Eleyan Sawafta, president of the C.O.N.F.L.I.C.T. Alliance, graduate research assistant at the University of North Carolina at Greensboro (UNCG)’s School of Education, and the 1990’s Palestinian generation’s representative, presented Sunday a paper on 'Development and Settler Colonialism: Perpetuating Neo-Colonial Domination and Apartheid', with his colleague Hasan Ayoub at the 2023 Annual Palestine Forum.
He spoke to Gulf Times on self-sufficiency under the occupation and continuation of resistance.
"I think this is a very important question,” Sawafta said. “I was born in 1990 and I experienced the peace process and the second Intifada, when everybody was in their homes for several weeks.”
“We did not go to schools, everybody was stuck at home, and the main issue was how to handle the situation and how we can understand our sustainability,” he said.
“It was easy and simple: people at that time had their own basic needs,” Sawafta continued. “I am from a farming family, my father is a farmer and he goes to his farm every day.”
“What is going on in Palestine is a land based struggle. If we understand the conflict from this angle, we can present our arguments about how we can improve our sustainability,” he said.

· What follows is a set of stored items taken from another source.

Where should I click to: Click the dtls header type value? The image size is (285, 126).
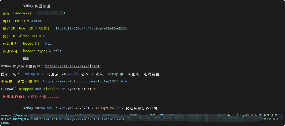(x=57, y=51)

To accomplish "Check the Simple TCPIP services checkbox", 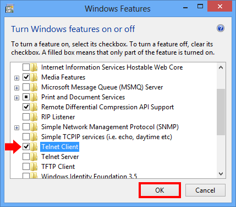I will 26,137.
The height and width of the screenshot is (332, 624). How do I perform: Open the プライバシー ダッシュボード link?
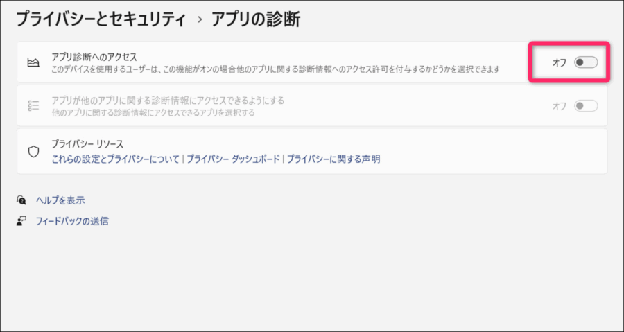[x=233, y=159]
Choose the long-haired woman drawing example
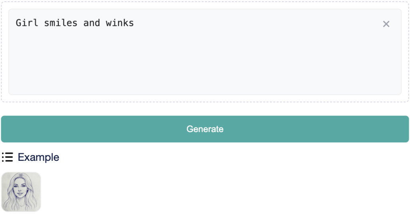 (21, 192)
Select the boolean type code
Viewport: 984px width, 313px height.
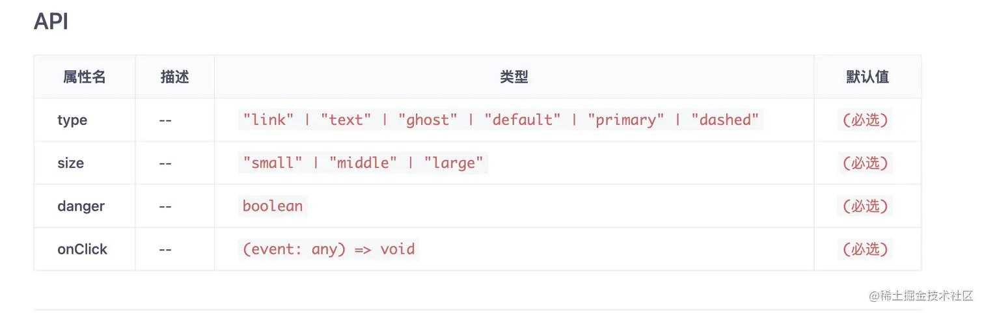point(273,206)
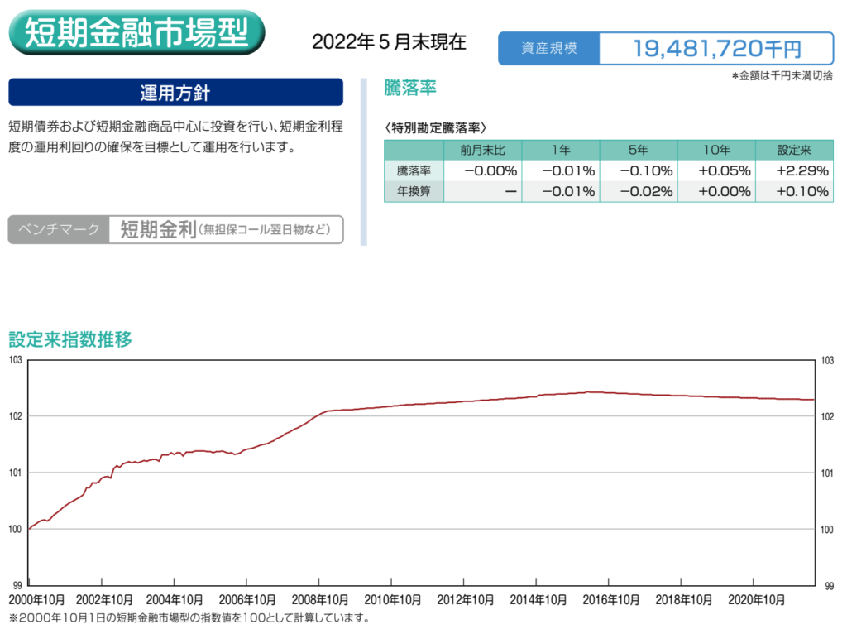Click the 設定来指数推移 chart heading
This screenshot has height=629, width=847.
(69, 339)
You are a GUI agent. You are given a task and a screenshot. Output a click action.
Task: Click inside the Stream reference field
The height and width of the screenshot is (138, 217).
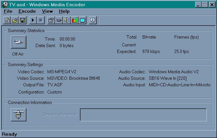(143, 115)
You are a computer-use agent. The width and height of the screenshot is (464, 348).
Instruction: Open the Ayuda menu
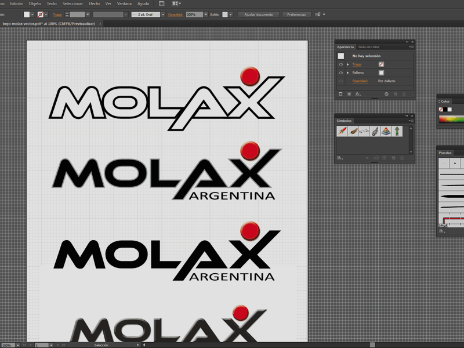tap(143, 3)
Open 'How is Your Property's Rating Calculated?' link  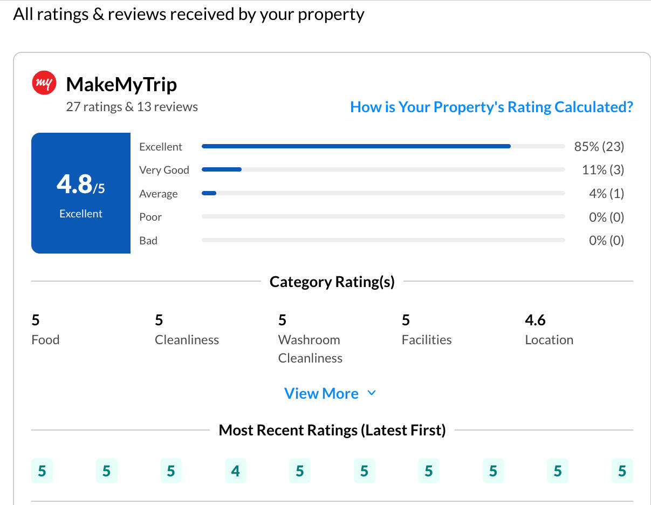click(x=491, y=107)
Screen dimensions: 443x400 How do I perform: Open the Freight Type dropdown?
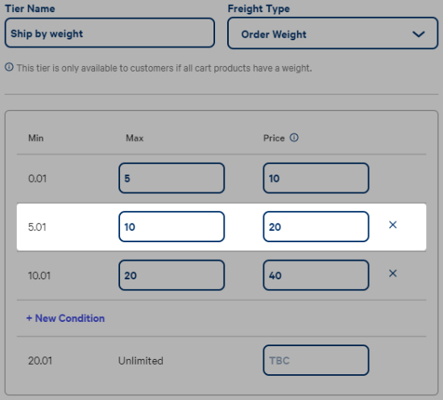[x=333, y=33]
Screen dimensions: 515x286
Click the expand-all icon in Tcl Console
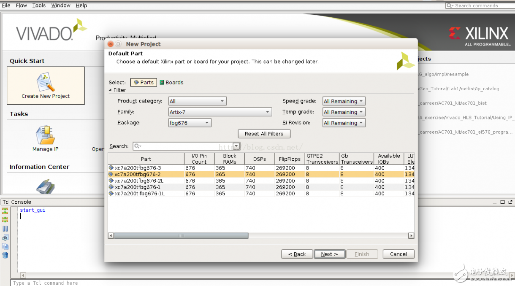pyautogui.click(x=5, y=219)
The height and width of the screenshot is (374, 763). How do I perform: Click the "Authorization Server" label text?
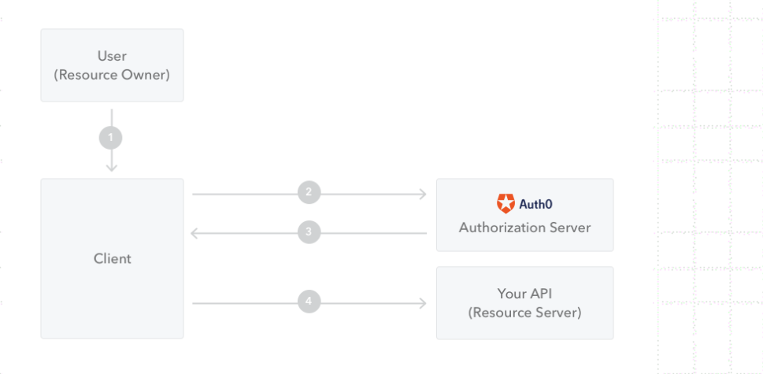[x=524, y=228]
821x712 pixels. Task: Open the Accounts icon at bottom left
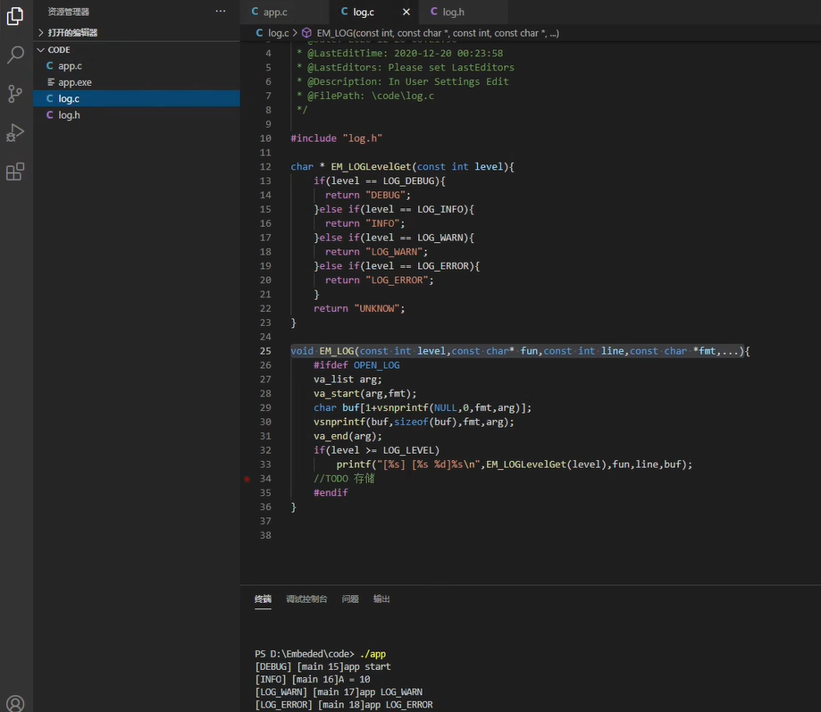15,703
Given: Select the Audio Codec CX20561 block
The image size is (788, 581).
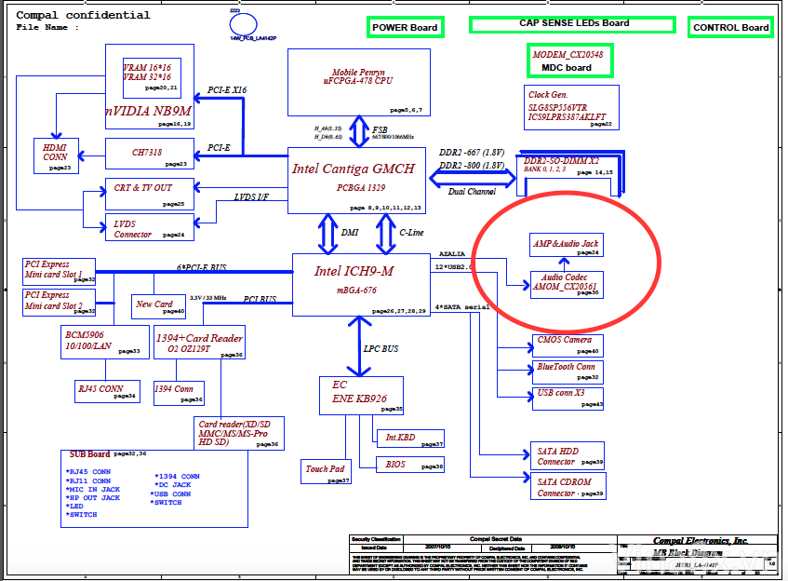Looking at the screenshot, I should (566, 283).
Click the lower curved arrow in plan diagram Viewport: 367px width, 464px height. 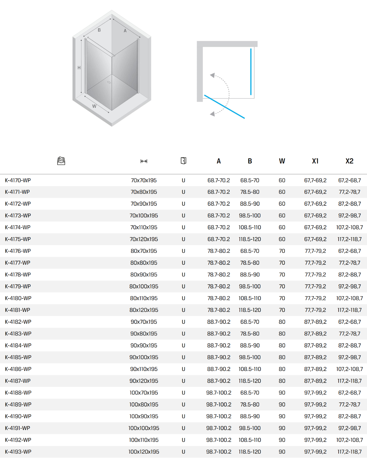coord(212,114)
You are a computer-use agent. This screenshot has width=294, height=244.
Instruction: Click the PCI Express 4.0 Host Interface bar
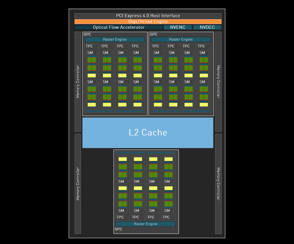click(148, 16)
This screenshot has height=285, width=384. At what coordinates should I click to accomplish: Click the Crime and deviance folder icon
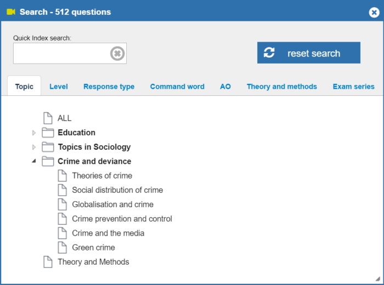48,161
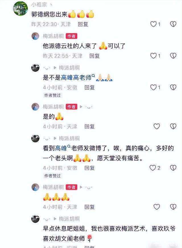Like the author's 是的 reply
182x248 pixels.
point(157,126)
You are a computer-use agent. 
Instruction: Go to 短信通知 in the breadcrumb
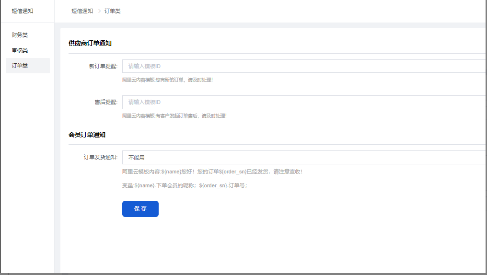(x=82, y=11)
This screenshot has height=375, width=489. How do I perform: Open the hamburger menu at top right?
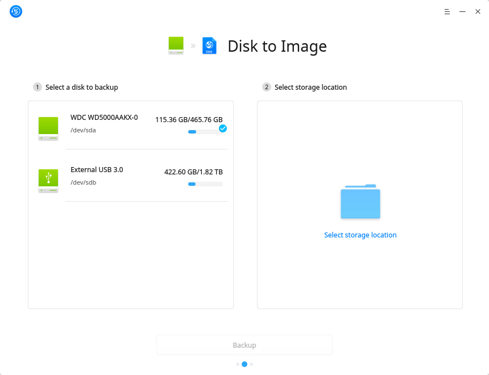click(x=447, y=11)
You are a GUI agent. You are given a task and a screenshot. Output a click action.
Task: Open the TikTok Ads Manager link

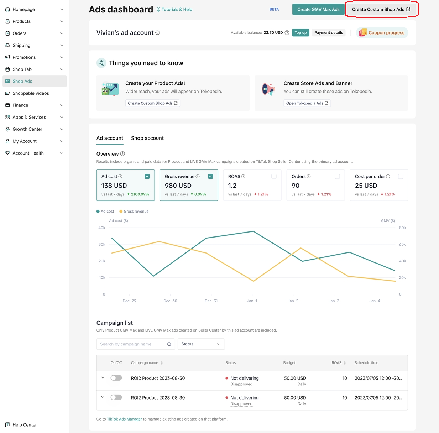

“How can we stand against this regime or settler colonialism?” Sawafta posed. “We need to understand ourselves outside the world order of public policies.”
“It does not work if we keep just talking about Bretton Woods institutions – the World Bank and the International Monetary Fund (IMF) – and World Bank policies,” he stated.
“Now, Palestinian people have their own basic needs and we suggest, in our paper, that we need collaborations and people-centred development,” Sawafta said.
“We should start from, for example, agricultural projects in designated areas,” he explained. “These lands are very important to keep fighting and resisting against settler colonialism.”
“Land is a key in this conflict, without which I think we lose the game, and we should work on this issue,” the scholar stressed.
“The entire agricultural sector is struggling now. My father tells me every day that he is under pressure and could be out of his land within two years,” he continued. “The (Israeli) colonisation (programme) is trying to push them in a silent way towards migration. They control water resources, and they entice them with money.”
“So, if you have an option between making either $25 or $150 a day, plus loans, and a very satisfactory economic situation, most likely you will choose second option,” Sawafta pointed out.
“This is what is happening now, they are trying to take our labourers, and they control water resources,” he reiterated. “Even though you have land, ideas to develop it, you do not have any tools to do whatever you want to achieve.”
“So after two or three years, you will give up and leave the land to them,” he said. “This is a very dangerous idea, and that is why we say that settler colonialism is a classic colonial regime and at the same time it is apartheid, it is neo-colonialism.”
“We need to understand the context, to understand the conflict first, and then we propose our ideas about development, what we should do and from where we should start,” Sawafta concluded.